I found the video above when Oshay Duke Jackson referenced Black Patriarch. Oshay has some very good common sense ideas on improving the welfare of the Black community, so when he recommended Black Patriarch, I thought it might be worth checking out. Let me first start out by saying I don’t buy the author’s idea that emotionality is in the genes. It sounds too much like HBD to me, and there’s no proof that that it is gene-based. He doesn’t talk enough about culture and the pull of emotional, illogical victim-focused thinking. I also need to remind everyone that his critique is an internal critique, of Black people and by Black people. But lots of the stuff he says seems right to me, namely the main idea that emotionality is enough to keep an entire group of people down.
I especially enjoyed the interviews that he posted, especially the one with Dr. Claud Anderson where he talks about the “great disconnect” between intellect and emotional reactions and where it gets you in life. Anderson is 100% spot-on when he describes the pattern of people “intellectually knowing what they’re supposed to be doing” but being too emotional to actually do it. Black Patriarch is right to point out that societies only grow when people willingly step aside to follow the smarter members of their society and refuse to allow their own egos to drive their actions. All successful societies require people to sacrifice for the common good. This rarely happens when people prize emotionality over logic, ego over the welfare of others.
I bring this up because the world has gone emotional. In our own national election, we’ve got Trump and his followers, most of whom are valuing his emotion and anger, ignoring his irrationality and lack of logic (and inability to learn facts). Trump is not a conservative (nor a liberal), but his support started from the Far Right, who are tired of having to think deeply about how to fix our country’s race problems. On the Far Left, we’ve got Black Lives Matter, which, like Trump, perpetuates lie after lie after lie. “Hands up, don’t shoot,” was not a cry against White police violence (since it didn’t happen that way–Michael Brown’s hands were trying to take Officer Darren Wilson’s gun), but was rather a cry of emotion against the shackles of logical thought and “respectability politics.” While Black Patriarch may have made his video to criticize other African Americans, I see this irrationality and emotionality infecting all of us, especially Asian Americans. I loved the interview with the dude at around 19:30–his words describe us Asian Americans these days, especially those on the Far Left extreme. We’re all joining the Emotional Bandwagon. People on the Far Left see logic and rational thinking much in the same way that the Trumpkins see it. Both believe that rational thinking is a form of weakness and inaction.
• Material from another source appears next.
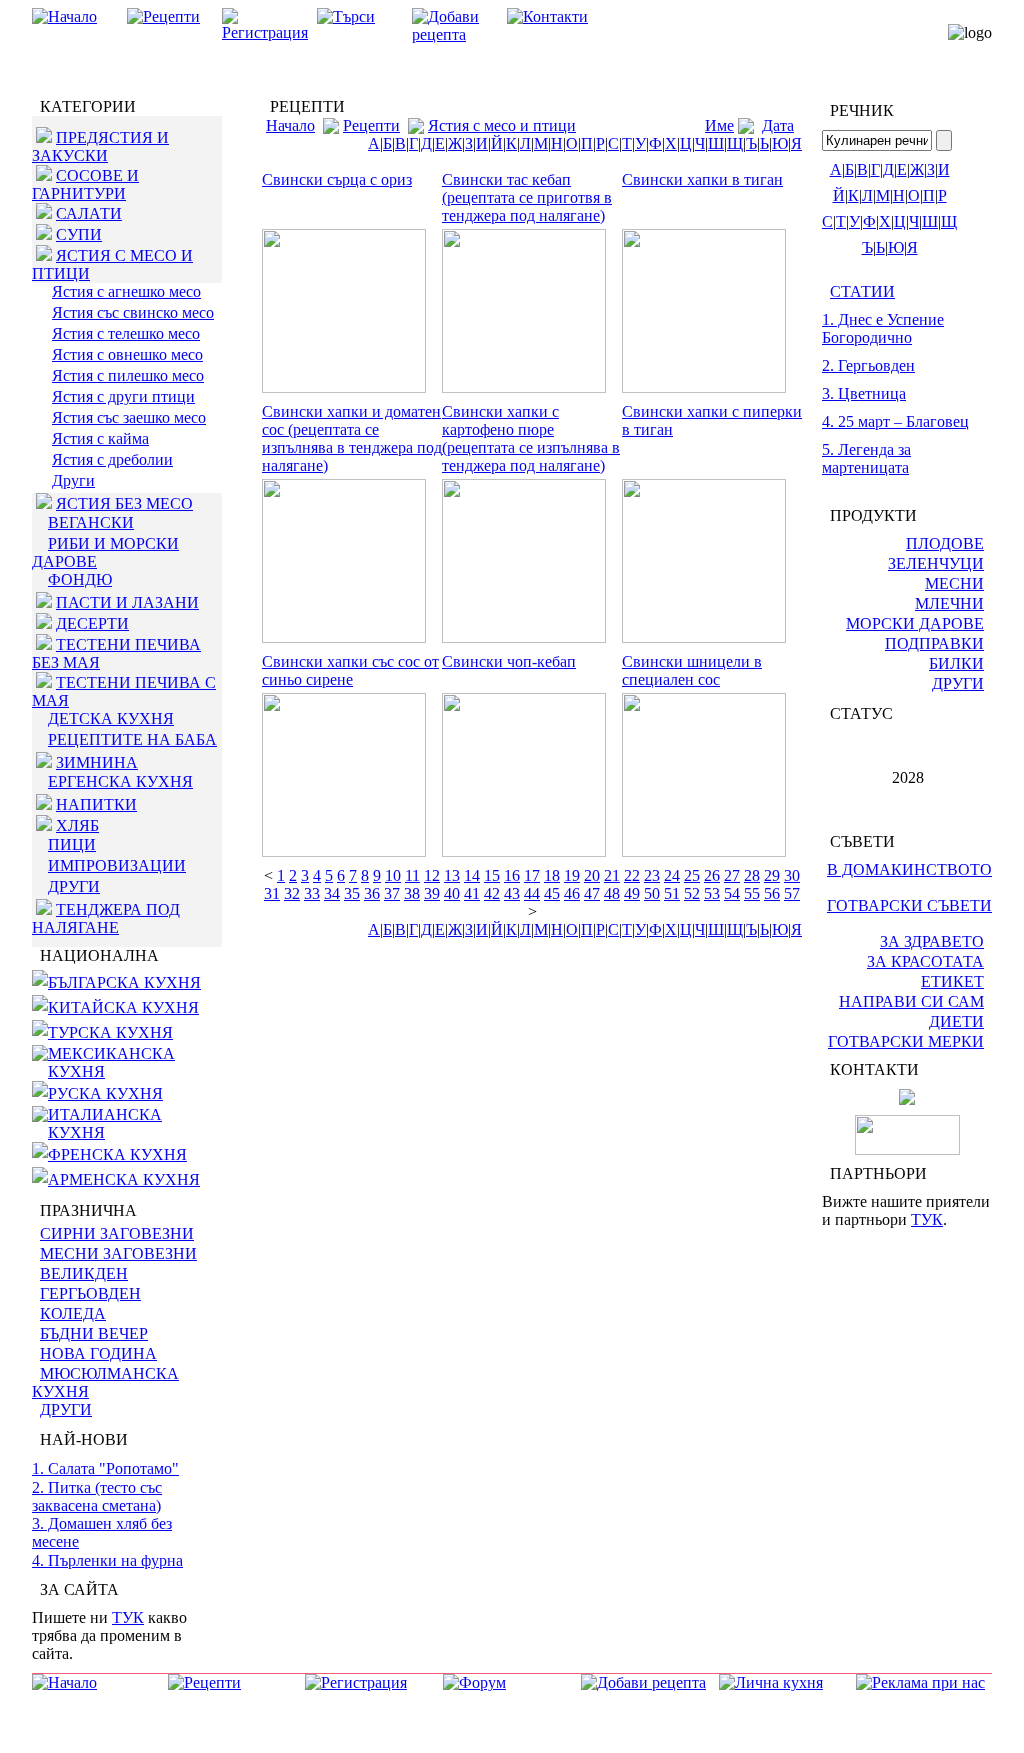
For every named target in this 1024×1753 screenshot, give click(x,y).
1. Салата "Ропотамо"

What I think is most interesting about Black Patriarch’s video is his ideas about where emotionality leads. Even among the Far Left, there are far too many intelligent people who know that their arguments make no sense. They know “hands up, don’t shoot” didn’t happen, and yet they say it anyway because their emotions override their intellect. They would know that Peter Liang didn’t get off easy if they studied law and how the law works, but hey, it’s a free opportunity to attack Whitey and Chang. And although they think that this emotionality will lead to freedom and power, they don’t realize that their rejection of rational thinking is hurting them in the long run. Sure, it feels good to stick a knife into the side of Whitey and Chang, but can you really build anything in a world that resembles the Salem Witch Trials or the WWE? History says no.
Martin Luther King and Malcolm X, for all the adoration they receive from the Far Left today, were both highly rational men who made decisions based on calculation. For example, Martin calculated how many people he would need to fill the jails, and then he refused to allow people to march unless they could convince HIM that they could control their emotions and not strike back. He probably wouldn’t have hired Shrieking Girl from Yale. Malcolm met with the KKK because he calculated that they both at the time wanted the same thing, which was complete segregation. Malcolm acknowledge White intelligence, rejecting the popular idea that White people only got ahead because of racism. Both men refused to allow emotion to overrun their thought processes.
I really think that people need to take a step back and evaluate whether anger will help them achieve their goals. The problem with emotional and irrational anger is that emotions are fickle, and they tend to differ from person to person. Yes, rationality seems cold and calculating and not as much fun compared to being able to do whatever you want to whomever you want, but if it makes life better, why not embrace it? At least give it a try. The moral arguments against irrationality (“look at all the people you’re hurting”) seem to be falling on deaf ears, so why not look at how much more effective logical thinking is?